Copy out every row below that contains the string "badge", keeping each one whole. Case counts, so only rows where the letters match in upper and lower case qualify.

────────────────────

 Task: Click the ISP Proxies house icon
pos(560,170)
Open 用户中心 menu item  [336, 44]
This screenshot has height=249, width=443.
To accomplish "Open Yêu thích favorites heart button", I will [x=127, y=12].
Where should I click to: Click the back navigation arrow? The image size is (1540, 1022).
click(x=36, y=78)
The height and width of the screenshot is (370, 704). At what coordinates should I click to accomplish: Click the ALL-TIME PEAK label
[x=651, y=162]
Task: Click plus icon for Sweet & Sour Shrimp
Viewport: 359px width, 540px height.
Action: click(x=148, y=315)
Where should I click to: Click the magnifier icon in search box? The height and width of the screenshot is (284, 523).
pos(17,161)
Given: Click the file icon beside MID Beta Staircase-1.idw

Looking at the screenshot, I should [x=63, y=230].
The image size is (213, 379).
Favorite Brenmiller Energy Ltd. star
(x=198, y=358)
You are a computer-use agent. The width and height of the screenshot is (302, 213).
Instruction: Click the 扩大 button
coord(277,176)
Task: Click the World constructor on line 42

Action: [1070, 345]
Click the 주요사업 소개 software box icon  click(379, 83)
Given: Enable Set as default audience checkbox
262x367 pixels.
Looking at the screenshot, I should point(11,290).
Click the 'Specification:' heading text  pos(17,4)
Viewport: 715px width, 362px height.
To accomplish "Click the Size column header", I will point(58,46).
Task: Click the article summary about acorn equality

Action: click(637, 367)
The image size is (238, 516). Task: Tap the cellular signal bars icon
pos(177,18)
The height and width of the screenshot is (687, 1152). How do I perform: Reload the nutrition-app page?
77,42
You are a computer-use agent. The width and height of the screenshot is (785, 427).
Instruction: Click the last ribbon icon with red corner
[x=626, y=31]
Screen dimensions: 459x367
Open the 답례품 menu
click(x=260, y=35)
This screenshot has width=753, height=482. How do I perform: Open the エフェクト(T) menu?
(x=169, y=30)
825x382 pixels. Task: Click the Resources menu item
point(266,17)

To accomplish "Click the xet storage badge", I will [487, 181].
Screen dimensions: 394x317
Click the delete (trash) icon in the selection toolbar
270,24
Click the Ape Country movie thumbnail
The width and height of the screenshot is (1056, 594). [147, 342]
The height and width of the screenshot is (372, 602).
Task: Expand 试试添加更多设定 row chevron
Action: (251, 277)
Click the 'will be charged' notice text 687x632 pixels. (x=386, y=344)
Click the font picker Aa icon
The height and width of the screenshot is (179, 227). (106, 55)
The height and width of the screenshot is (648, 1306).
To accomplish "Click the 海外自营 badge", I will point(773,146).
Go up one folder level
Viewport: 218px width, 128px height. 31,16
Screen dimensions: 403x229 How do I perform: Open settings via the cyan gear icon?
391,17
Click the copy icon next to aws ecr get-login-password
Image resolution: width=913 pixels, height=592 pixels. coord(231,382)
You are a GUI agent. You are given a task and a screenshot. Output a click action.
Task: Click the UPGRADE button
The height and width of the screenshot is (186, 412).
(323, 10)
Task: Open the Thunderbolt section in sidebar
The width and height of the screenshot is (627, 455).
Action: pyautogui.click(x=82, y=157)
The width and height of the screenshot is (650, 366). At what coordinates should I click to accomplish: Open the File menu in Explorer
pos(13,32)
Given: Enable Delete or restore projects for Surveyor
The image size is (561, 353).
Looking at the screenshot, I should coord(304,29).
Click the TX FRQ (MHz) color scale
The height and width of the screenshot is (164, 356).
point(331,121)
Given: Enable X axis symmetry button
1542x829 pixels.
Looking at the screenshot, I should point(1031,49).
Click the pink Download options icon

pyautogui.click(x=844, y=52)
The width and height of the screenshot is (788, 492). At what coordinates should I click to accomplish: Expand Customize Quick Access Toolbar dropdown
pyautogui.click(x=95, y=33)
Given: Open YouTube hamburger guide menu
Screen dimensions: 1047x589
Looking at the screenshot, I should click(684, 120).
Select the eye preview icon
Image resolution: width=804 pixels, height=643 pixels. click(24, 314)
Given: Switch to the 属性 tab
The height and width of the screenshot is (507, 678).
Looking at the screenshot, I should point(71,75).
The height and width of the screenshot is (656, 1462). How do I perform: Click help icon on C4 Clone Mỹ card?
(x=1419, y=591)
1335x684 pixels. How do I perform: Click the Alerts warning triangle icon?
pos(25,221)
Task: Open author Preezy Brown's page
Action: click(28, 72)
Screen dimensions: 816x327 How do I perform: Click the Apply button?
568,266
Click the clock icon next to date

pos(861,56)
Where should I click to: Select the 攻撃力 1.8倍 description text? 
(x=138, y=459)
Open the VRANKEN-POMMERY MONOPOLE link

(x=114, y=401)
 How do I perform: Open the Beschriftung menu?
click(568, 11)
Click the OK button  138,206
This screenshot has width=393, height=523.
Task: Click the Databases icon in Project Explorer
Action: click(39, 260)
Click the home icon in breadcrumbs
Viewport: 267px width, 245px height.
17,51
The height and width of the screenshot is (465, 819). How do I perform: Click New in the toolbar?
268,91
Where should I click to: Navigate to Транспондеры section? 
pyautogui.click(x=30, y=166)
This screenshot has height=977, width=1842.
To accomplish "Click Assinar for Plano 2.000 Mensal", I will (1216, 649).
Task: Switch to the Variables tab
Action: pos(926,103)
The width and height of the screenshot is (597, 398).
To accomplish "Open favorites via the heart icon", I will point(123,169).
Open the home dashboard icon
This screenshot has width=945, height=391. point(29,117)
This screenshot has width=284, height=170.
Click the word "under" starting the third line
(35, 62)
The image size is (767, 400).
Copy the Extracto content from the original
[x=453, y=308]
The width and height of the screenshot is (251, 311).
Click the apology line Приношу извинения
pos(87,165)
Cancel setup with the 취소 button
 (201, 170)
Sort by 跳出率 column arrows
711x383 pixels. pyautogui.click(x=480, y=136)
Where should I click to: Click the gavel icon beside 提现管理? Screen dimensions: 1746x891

────────────────────

● **ANSWER TO THE EXERCISE**:
To accomplish "Click the xet storage badge", I will [487, 181].
To accomplish "Click the 海外自营 badge", I will point(773,146).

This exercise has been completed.